Soucieux de freiner le déclin du SDLP nord-irlandais, nationaliste modéré, face aux progrès inquiétants du Sinn Fein (extrémiste, proche de l'IRA), Garret FitzGerald inaugure à Dublin, le 30 mai, le Forum pour une nouvelle Irlande qui rassemble les trois principaux partis de la République et le SDLP, afin d'étudier et de proposer d'ici la fin de l'année une alternative crédible au statu quo politique ulstérien. Le Sinn Fein n'a pas été convié, d'autres formations — Unionistes officiels, Unionistes démocrates protestants du pasteur Paisley et parti interconfessionnel de l'Alliance — ont décliné l'invitation, tout comme le Workers Party d'Irlande du Sud. Cette sous-représentation limite donc notablement l'intérêt du Forum, qui devrait cependant permettre de clarifier l'attitude des formations nationalistes modérées de part et d'autre de la frontière.

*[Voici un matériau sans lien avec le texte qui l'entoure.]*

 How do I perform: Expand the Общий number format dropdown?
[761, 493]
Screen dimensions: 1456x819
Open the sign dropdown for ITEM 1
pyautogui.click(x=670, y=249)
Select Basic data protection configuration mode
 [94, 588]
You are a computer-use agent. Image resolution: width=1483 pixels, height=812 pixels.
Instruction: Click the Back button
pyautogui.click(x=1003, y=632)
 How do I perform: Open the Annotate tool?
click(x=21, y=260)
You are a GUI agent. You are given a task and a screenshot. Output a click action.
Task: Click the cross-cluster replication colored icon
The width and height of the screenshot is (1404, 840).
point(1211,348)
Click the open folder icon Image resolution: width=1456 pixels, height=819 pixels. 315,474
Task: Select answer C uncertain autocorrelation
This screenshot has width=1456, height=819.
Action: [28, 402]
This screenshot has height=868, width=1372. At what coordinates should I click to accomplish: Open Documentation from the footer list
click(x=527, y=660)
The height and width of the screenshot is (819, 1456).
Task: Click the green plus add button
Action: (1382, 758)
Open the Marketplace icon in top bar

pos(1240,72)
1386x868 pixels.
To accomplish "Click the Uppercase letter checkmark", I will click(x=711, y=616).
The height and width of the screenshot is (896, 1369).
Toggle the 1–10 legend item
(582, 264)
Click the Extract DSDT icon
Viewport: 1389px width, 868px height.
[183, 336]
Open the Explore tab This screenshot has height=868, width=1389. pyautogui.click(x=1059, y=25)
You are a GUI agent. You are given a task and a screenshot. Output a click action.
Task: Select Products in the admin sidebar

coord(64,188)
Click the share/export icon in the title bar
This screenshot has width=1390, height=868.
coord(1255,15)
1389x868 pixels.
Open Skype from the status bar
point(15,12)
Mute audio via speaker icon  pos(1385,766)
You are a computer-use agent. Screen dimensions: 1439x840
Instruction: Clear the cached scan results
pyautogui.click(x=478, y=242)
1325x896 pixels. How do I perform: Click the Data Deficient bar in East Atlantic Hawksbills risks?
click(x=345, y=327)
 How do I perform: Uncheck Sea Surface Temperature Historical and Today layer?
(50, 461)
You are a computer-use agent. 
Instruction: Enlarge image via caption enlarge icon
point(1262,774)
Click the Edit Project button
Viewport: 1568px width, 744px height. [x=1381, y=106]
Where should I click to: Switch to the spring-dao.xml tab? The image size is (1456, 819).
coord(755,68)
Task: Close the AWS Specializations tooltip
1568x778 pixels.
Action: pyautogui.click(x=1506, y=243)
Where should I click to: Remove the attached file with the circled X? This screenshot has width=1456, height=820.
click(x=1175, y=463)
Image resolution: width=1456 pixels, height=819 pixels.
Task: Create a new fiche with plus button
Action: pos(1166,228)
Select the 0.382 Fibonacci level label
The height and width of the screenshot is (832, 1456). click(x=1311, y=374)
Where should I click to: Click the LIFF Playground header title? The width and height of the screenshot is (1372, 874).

La montée de la contestation

Sur le plan intérieur, on assiste à un prodigieux rétablissement du leader de l'opposition, éclaboussé par le scandale des écoutes téléphoniques mises en place sous son gouvernement. Malgré la démission du chef de la police, de son adjoint, de deux ministres du cabinet fantôme, et la fronde qui fait rage au sein du Fianna Fail, Charles Haughey élimine ses rivaux, réforme son parti et accroît sa popularité dans le pays, en proportion inverse des difficultés économiques auxquelles la coalition s'efforce de trouver remède.

Les chocs pétroliers de 1973-1974 et de 1979 ont gravement déséquilibré une économie ouverte et encore fragile. Avec un déficit budgétaire avoisinant 1 milliard de livres, un endettement dépassant 40 % du PIB, heureusement compensé par la vigueur soutenue des exportations, et 15 % de la population active au chômage, la situation exige une médication radicale. Le budget déflationniste de février y pourvoit : en augmentant les impôts de 202 millions de livres, en opérant des coupes sombres dans les dépenses publiques, il prépare la voie à une diminution importante du pouvoir d'achat. Ce traitement de choc est accompagné en mars par la dévaluation de la livre irlandaise, qui perd 4 % en moyenne par rapport aux principales monnaies du SME. Le patient se rebelle : le 13 avril, plus de 150 000 personnes descendent dans la rue pour protester contre la pression fiscale. Impuissante à résorber le chômage et à enrayer compressions de personnel et fermetures d'usines, la politique suivie par le gouvernement de Garret FitzGerald ramène cependant le taux d'inflation à 9,2 % au mois de mai, au lieu des 12 % escomptés.

Climat empoisonné

Alors que la tourmente économique fait des ravages, l'Irlande tranche avec passion un débat qui semble bien éloigné des réalités d'un pays en crise, confronté de plus à la tragédie nord-irlandaise.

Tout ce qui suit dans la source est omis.